>>>
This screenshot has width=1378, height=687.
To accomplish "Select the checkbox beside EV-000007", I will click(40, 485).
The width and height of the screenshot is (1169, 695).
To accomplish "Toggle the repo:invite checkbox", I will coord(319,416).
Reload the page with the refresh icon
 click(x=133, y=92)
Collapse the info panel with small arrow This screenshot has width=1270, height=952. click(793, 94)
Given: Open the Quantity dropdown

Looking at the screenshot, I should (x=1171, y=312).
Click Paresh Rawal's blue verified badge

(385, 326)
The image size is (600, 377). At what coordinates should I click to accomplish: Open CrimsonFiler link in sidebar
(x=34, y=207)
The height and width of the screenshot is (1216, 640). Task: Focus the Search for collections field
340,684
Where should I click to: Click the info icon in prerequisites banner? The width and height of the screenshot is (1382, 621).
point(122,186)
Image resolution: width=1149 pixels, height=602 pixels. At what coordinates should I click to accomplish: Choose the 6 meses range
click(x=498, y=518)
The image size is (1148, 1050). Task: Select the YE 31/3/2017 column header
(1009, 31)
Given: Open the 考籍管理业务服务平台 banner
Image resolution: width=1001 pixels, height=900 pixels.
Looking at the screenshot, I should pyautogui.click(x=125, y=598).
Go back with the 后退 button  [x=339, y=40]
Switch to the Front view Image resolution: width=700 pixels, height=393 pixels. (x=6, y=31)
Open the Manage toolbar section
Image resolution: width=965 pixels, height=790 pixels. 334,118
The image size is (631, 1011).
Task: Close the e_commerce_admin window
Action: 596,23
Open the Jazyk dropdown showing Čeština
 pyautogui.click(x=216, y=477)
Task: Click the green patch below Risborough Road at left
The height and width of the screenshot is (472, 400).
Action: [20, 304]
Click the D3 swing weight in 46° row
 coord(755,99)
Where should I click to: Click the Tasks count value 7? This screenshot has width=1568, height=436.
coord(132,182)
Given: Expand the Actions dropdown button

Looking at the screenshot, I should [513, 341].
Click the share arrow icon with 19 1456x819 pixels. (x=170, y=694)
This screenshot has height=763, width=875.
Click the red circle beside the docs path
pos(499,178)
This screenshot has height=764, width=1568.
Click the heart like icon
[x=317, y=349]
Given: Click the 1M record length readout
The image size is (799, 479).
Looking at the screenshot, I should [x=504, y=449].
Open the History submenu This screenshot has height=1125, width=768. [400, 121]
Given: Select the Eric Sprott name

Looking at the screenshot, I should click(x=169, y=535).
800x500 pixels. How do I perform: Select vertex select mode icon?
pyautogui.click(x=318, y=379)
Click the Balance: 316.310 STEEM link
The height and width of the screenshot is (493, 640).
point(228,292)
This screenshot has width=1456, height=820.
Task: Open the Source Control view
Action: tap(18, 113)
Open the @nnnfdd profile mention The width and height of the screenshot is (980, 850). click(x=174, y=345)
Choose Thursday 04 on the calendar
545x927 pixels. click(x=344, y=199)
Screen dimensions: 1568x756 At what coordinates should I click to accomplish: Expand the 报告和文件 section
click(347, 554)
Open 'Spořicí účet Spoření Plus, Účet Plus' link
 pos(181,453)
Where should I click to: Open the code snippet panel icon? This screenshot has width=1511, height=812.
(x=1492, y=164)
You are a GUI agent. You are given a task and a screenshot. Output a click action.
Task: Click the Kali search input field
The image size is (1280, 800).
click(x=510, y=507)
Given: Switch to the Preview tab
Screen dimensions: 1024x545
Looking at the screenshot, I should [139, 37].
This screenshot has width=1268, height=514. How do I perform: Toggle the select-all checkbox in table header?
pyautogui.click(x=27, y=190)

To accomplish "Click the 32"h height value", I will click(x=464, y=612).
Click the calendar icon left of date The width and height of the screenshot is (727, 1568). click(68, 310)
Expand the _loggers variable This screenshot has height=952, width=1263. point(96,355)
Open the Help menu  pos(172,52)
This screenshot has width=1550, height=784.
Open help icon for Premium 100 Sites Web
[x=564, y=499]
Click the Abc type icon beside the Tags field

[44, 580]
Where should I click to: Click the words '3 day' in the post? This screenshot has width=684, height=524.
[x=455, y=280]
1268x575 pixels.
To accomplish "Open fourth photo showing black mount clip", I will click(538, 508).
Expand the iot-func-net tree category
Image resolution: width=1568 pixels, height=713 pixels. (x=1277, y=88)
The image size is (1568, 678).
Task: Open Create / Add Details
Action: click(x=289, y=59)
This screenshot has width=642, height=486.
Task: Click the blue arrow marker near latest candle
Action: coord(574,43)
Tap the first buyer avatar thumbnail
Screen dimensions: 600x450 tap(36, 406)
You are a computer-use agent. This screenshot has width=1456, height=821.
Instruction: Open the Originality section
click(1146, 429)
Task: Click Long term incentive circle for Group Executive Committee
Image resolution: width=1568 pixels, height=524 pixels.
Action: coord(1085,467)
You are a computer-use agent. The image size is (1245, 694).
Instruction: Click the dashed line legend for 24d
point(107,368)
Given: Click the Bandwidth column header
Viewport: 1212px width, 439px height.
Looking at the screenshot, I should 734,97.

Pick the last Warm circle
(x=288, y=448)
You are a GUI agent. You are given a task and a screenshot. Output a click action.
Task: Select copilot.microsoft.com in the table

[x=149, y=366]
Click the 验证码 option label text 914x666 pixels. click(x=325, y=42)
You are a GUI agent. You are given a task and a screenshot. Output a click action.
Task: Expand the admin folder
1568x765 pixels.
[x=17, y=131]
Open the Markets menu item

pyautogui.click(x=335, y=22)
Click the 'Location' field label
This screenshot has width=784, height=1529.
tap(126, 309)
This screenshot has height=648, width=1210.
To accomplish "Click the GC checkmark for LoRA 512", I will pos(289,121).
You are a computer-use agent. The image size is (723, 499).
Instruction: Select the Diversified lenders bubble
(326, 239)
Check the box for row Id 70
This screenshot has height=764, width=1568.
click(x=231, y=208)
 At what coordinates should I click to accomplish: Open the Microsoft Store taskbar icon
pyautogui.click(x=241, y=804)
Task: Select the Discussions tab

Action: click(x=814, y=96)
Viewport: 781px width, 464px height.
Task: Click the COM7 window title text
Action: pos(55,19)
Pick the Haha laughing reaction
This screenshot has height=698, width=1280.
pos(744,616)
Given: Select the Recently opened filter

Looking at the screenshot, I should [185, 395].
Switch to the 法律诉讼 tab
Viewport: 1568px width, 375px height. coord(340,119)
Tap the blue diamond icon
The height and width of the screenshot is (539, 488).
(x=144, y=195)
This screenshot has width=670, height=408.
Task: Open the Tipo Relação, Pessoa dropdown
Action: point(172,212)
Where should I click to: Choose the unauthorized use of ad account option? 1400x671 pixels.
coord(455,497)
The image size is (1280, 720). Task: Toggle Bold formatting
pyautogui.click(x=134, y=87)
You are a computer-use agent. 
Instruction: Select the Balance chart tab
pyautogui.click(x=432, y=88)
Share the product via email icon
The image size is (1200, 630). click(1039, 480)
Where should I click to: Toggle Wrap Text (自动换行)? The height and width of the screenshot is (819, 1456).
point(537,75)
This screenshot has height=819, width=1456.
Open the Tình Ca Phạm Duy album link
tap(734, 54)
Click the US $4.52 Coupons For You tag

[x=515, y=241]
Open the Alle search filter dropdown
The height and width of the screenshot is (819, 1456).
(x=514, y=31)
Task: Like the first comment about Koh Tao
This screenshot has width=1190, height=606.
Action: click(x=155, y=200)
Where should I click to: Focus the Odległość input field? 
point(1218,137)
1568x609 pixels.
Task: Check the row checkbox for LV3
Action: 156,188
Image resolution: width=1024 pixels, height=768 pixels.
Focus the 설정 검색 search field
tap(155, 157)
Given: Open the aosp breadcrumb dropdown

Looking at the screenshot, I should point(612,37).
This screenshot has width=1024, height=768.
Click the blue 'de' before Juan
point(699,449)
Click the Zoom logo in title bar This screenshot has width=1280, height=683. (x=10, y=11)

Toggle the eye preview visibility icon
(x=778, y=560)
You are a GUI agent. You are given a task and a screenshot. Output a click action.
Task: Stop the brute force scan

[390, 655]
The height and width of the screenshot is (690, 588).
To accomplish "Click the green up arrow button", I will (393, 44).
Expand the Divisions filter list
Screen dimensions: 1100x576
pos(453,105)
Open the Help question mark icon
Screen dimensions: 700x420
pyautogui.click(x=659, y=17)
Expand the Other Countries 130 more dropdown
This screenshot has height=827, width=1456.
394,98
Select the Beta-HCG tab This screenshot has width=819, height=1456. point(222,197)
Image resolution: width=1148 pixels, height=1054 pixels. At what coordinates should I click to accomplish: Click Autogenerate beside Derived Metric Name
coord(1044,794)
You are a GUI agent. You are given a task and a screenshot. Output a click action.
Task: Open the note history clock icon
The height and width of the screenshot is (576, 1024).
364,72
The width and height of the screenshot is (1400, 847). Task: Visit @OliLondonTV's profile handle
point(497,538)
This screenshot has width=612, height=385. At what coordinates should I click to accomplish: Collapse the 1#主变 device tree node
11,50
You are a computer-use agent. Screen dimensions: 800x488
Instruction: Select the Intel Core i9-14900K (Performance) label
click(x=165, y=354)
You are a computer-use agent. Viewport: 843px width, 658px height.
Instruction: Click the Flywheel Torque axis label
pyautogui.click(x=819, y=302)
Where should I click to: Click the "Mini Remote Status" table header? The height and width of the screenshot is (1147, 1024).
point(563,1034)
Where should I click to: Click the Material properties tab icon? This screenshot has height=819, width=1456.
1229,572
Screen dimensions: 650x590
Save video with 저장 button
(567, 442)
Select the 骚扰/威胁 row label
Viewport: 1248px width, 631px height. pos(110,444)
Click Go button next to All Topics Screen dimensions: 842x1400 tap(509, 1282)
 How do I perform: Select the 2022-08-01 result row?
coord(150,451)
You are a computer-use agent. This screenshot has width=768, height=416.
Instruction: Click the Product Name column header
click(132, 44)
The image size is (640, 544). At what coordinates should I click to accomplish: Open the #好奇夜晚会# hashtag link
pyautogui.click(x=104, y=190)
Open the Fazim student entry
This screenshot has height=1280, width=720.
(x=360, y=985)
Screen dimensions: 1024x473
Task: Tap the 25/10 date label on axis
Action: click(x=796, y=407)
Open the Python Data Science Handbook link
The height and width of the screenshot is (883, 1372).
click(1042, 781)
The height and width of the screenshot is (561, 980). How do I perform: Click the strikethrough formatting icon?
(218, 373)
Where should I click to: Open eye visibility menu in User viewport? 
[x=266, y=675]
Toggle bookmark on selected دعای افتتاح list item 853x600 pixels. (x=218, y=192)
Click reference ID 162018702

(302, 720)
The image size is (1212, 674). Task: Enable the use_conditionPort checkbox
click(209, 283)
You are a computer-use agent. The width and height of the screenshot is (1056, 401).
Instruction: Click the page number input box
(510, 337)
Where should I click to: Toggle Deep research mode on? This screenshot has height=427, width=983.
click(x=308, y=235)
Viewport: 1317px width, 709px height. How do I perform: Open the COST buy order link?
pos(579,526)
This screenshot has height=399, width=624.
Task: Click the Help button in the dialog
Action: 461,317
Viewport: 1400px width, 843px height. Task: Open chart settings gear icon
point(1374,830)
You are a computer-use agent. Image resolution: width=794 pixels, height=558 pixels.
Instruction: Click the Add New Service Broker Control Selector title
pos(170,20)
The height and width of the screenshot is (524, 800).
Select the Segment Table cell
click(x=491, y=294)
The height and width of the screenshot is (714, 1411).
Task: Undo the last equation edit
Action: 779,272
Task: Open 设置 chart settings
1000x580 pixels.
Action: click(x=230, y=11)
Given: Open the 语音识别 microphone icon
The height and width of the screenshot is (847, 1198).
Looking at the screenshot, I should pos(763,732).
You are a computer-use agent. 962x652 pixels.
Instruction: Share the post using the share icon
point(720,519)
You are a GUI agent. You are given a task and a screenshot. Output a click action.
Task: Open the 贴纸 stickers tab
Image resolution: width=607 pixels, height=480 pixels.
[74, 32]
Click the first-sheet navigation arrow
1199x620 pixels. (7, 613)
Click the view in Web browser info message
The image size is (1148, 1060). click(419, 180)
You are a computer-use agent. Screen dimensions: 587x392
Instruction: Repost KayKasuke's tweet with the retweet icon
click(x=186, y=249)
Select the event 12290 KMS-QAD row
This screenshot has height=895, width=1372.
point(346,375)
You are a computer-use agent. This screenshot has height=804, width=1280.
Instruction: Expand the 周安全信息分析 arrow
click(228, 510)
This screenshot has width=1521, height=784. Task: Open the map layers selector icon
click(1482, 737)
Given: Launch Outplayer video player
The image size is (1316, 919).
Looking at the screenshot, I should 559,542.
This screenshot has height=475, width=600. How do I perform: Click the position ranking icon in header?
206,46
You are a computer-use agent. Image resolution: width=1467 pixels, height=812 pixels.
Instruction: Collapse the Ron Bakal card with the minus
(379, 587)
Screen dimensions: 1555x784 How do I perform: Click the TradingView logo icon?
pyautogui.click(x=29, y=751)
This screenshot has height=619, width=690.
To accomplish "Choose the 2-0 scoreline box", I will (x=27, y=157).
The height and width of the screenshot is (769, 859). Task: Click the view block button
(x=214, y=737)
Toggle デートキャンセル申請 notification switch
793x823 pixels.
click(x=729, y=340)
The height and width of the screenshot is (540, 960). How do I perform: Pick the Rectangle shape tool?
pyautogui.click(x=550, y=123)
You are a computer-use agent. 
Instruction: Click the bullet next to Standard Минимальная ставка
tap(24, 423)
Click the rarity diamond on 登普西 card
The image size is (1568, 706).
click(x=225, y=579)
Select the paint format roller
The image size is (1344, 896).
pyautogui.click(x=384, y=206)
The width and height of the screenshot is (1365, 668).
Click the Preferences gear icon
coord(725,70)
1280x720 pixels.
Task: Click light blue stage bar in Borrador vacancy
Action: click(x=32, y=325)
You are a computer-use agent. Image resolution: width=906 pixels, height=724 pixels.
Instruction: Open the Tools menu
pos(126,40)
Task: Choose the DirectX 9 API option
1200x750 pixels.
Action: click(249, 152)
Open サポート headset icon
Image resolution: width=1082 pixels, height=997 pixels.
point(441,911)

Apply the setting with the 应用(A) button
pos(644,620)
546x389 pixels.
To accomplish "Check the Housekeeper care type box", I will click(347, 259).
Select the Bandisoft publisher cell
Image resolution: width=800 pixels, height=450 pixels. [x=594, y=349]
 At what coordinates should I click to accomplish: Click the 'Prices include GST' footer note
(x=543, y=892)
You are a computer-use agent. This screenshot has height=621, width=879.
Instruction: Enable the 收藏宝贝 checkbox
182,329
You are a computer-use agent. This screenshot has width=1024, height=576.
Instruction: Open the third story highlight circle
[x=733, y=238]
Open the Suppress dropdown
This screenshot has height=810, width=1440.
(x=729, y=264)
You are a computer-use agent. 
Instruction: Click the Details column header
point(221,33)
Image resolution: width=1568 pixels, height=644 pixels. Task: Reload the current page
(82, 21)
<<<
■ **What you need to do**
Copy out every line of the listing above, word for word, from the line containing "Open the History" down to the line containing "pyautogui.click(x=27, y=190)", both included.

■ **Exercise result**
Open the History submenu This screenshot has height=1125, width=768. [400, 121]
Given: Select the Eric Sprott name

Looking at the screenshot, I should click(x=169, y=535).
800x500 pixels. How do I perform: Select vertex select mode icon?
pyautogui.click(x=318, y=379)
Click the Balance: 316.310 STEEM link
The height and width of the screenshot is (493, 640).
point(228,292)
This screenshot has width=1456, height=820.
Task: Open the Source Control view
Action: tap(18, 113)
Open the @nnnfdd profile mention The width and height of the screenshot is (980, 850). click(x=174, y=345)
Choose Thursday 04 on the calendar
545x927 pixels. click(x=344, y=199)
Screen dimensions: 1568x756 At what coordinates should I click to accomplish: Expand the 报告和文件 section
click(347, 554)
Open 'Spořicí účet Spoření Plus, Účet Plus' link
 pos(181,453)
Where should I click to: Open the code snippet panel icon? This screenshot has width=1511, height=812.
(x=1492, y=164)
You are a GUI agent. You are given a task and a screenshot. Output a click action.
Task: Click the Kali search input field
The image size is (1280, 800).
click(x=510, y=507)
Given: Switch to the Preview tab
Screen dimensions: 1024x545
Looking at the screenshot, I should [139, 37].
This screenshot has width=1268, height=514. How do I perform: Toggle the select-all checkbox in table header?
pyautogui.click(x=27, y=190)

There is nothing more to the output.